Task requirements: Within the material below, find each line bearing the word "agent" and present it.

Data for processing:
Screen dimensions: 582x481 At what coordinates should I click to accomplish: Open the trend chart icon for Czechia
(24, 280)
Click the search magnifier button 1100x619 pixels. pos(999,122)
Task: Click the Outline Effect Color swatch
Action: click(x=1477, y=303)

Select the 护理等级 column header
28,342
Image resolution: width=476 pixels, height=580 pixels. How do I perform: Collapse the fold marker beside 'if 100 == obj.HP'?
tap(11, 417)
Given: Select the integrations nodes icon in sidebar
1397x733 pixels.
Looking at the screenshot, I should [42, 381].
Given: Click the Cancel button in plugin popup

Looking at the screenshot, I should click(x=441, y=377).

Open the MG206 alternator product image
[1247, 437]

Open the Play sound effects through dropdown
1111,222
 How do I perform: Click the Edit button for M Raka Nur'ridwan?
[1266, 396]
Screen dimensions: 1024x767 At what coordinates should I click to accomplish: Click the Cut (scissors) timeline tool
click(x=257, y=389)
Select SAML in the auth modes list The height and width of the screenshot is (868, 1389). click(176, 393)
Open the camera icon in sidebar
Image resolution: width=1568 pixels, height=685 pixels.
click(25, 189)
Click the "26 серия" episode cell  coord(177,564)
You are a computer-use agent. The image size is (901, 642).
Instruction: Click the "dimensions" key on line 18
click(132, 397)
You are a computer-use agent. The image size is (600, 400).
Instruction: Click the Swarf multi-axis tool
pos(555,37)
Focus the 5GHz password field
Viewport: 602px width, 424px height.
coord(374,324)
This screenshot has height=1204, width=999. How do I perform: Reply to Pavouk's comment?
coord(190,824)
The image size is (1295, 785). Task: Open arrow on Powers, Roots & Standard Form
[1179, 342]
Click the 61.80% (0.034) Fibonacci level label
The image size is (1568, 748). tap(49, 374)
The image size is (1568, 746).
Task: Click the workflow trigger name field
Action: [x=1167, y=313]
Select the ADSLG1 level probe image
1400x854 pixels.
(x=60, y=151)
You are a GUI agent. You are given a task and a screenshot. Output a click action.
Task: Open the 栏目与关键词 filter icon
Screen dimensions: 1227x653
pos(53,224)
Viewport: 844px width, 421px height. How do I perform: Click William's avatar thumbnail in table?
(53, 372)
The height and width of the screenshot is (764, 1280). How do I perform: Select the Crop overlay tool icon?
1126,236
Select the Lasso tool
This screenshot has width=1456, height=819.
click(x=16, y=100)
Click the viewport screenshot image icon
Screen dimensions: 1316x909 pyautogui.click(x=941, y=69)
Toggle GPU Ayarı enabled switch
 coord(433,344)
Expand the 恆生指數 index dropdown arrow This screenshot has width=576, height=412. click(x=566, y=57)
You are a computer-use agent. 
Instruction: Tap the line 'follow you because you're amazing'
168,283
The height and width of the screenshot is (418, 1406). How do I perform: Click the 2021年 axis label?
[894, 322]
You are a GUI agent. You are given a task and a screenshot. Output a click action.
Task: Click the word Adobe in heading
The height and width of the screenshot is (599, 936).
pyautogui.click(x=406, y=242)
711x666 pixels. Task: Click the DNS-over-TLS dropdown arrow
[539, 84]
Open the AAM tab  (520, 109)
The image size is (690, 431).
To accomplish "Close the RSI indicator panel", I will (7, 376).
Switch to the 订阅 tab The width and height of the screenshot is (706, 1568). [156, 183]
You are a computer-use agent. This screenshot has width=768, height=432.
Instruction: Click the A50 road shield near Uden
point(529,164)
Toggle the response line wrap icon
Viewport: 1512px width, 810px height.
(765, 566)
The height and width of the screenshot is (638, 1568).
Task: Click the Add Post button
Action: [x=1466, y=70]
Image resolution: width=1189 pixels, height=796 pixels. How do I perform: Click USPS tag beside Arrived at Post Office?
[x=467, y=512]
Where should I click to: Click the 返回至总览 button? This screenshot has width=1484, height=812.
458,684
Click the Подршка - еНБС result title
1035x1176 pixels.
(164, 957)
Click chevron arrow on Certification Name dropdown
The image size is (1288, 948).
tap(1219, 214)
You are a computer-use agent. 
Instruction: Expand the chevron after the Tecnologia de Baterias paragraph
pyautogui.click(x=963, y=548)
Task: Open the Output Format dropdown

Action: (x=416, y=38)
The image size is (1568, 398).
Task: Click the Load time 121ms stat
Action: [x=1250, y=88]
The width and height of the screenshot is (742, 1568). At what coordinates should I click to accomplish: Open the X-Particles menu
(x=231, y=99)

Answer for this exercise:
You are a computer-use agent. The image size is (901, 642).
You are a computer-use agent. The image size is (600, 400).
You are a GUI agent. You are given a task and a screenshot. Output a click action.
You are a computer-use agent. 
You are a GUI agent. You are given a task and a screenshot. Output a click action.
You are a computer-use agent. This screenshot has width=768, height=432.
You are a computer-use agent. 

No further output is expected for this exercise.